The campus is a 10 minutes drive away from East Metropolitan Bypass (near Chingrighata- away). The nearest airport is Netaji Subhash Chandra Bose International Airport at Dum Dum, Kolkata. It is a 10 minutes walk away from the nearest bus stop Beliaghata (CIT More) and is well connected with the two city stations, Howrah and Sealdah.

There is no hostel facility in this college.

Organization and Administration
The institute is a unit of the RCC Institute of Information Technology, an autonomous society of Department of Higher Education, Government of West Bengal, with part funding from the Government of West Bengal. This provides the institution with a degree of autonomy, while being administrated and funded by the Government.
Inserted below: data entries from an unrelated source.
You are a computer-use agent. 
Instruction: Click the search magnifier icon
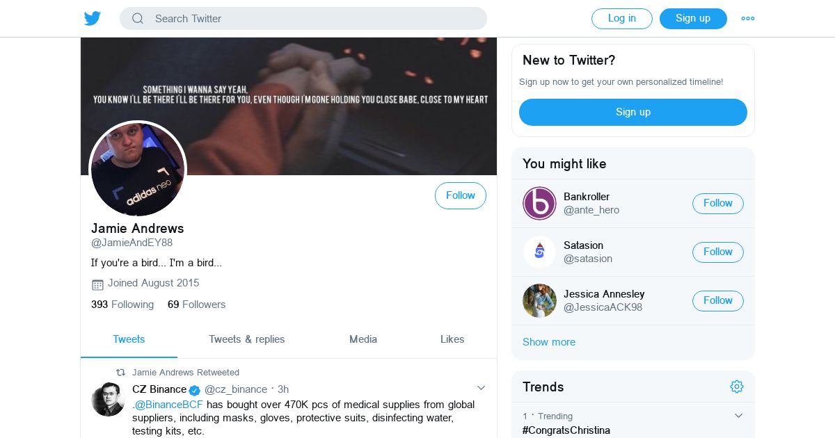(x=138, y=19)
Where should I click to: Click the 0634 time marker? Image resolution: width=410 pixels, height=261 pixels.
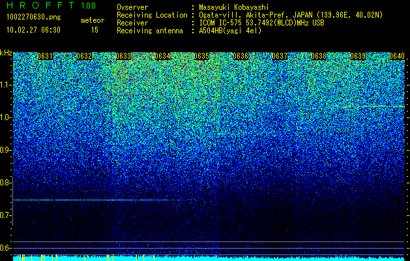[x=162, y=56]
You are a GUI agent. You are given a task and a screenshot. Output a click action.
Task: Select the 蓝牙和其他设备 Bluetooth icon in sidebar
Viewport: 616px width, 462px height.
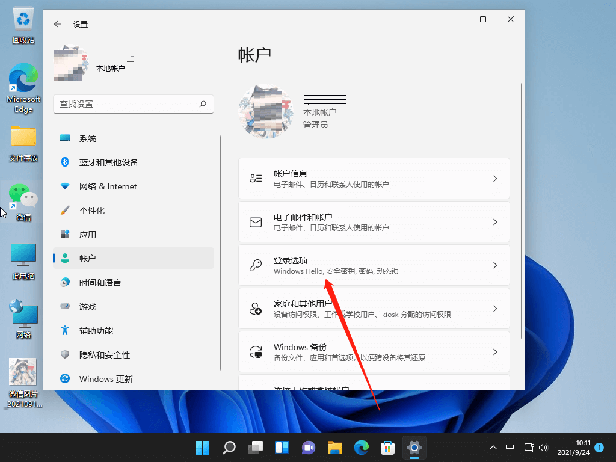pyautogui.click(x=65, y=162)
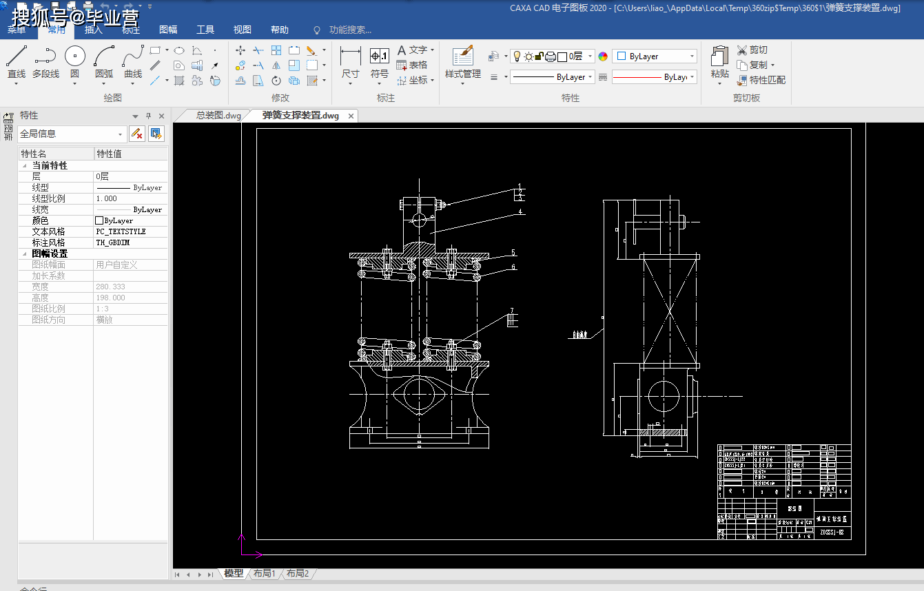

It has been selected for a TEQIP grant in the govt/govt aided category by the World Bank

The institute is currently headed by Prof. (Dr.) Ashok Mondal as the principal and Prof.(Dr.) Ajoy Kumar Ray (Padmashri) who has been given the responsibility of chairing the RCCIIT society by the Department of Higher Education, Government of West Bengal.

Academics

Admissions 
Admission to the undergraduate B.Tech. courses is done through the WBJEE or Joint Entrance Examination JEE MAIN. Postgraduate admissions are done on the basis of ranks in national entrance examinations like GATE or the state level examination PGET conducted by MAKAUT, WB.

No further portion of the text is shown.